EXTRACTED DATA

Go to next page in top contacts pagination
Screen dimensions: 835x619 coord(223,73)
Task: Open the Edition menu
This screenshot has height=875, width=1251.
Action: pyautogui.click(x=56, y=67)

ASSIGNMENT
Repeat each line of the data exactly as it appears above.

RESPONSE AREA
Go to next page in top contacts pagination
Screen dimensions: 835x619 coord(223,73)
Task: Open the Edition menu
This screenshot has height=875, width=1251.
Action: pyautogui.click(x=56, y=67)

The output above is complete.